One of the most glamourous wedding events in recent times was the wedding of Mr. and Mrs. Bankole Wellington. We all looked forward to this occasion because besides being a fan of the Wellingtons, Banky and his beautiful bride, Adesua are a symbol of class and panache. But again, not everyone had the opportunity to get an invite to this near fairy tale wedding.
Just last week though, I got a text message from a friend that the #BAAD 2017 wedding (that was what the couple hash tagged their wedding) will be aired on DStv on Saturday. I was so excited but then again my excitement quickly faded when I remembered that I would not be home to watch the show as I had an important assignment at work and even worse, I couldn’t for now afford one of those decoders that gave you access to record programmes.
Then again I was so excited when the following day, Sunday, the same wedding programme I missed was repeated on AfricaMagic channel 151. Wow! it was so exciting; the two-hour programme got me glued to my seat from start to finish. I was never a fan of repeats on TV. However, for those of us with tight schedules who also can’t afford to get a decoder that can record TV programmes, we are now fans of programmes repeats.
I found out recently that repeats are part of the pay TV programming structure around the world and that the reason programmes are repeated are twofold or even more.
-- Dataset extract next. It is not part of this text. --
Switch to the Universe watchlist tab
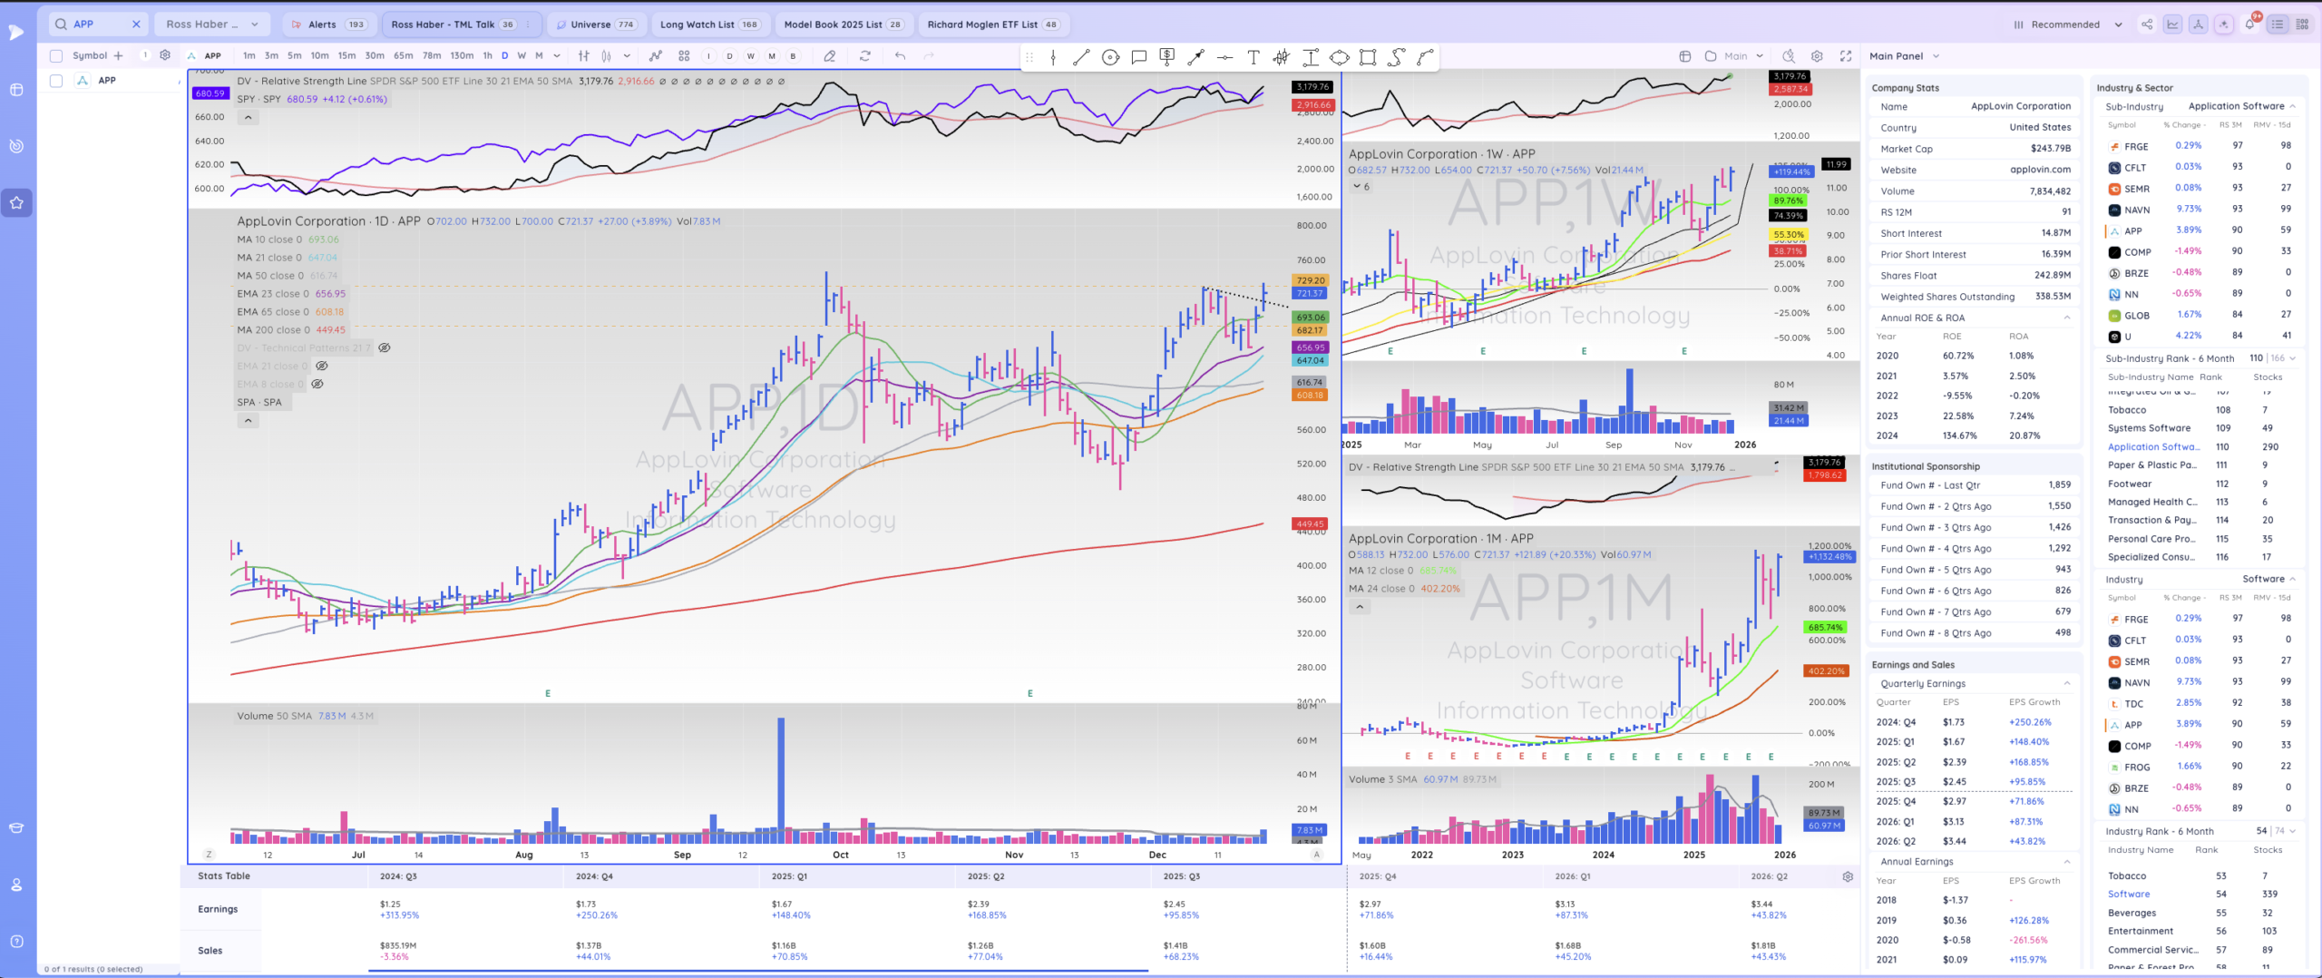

The first and more popular reason is to increase the opportunity for more people to catch programmes they may have missed on its first airing. Sometimes a movie is shown at night on a certain day, then at daytime the next day or a few days later as occurred with the AfricaMagic airing of The Wellingtons wedding.
Another reason repeats happen is sometimes directed by the content owner. When entering into a contract to lease or purchase content, the content owner has the right to stipulate that the programme is shown a certain number of times, what time of the day and so on.
Additionally, I recently read that there are only about 600 new movies produced annually. If this is true, it means that television broadcast times for these movies will be just 1200 hours of movies and if a single channel broadcasting 24 hours a day needs 8760 hours of content annually, it’s a clear indication that programme repeats cannot be ruled out as you only have so many movie hours to fit in.
Until I can afford a decoder that records TV programmes like the DStv Explora, I beg DStv to help repeat interesting programmes that I missed out on as I have become an advocate of TV programme repeats.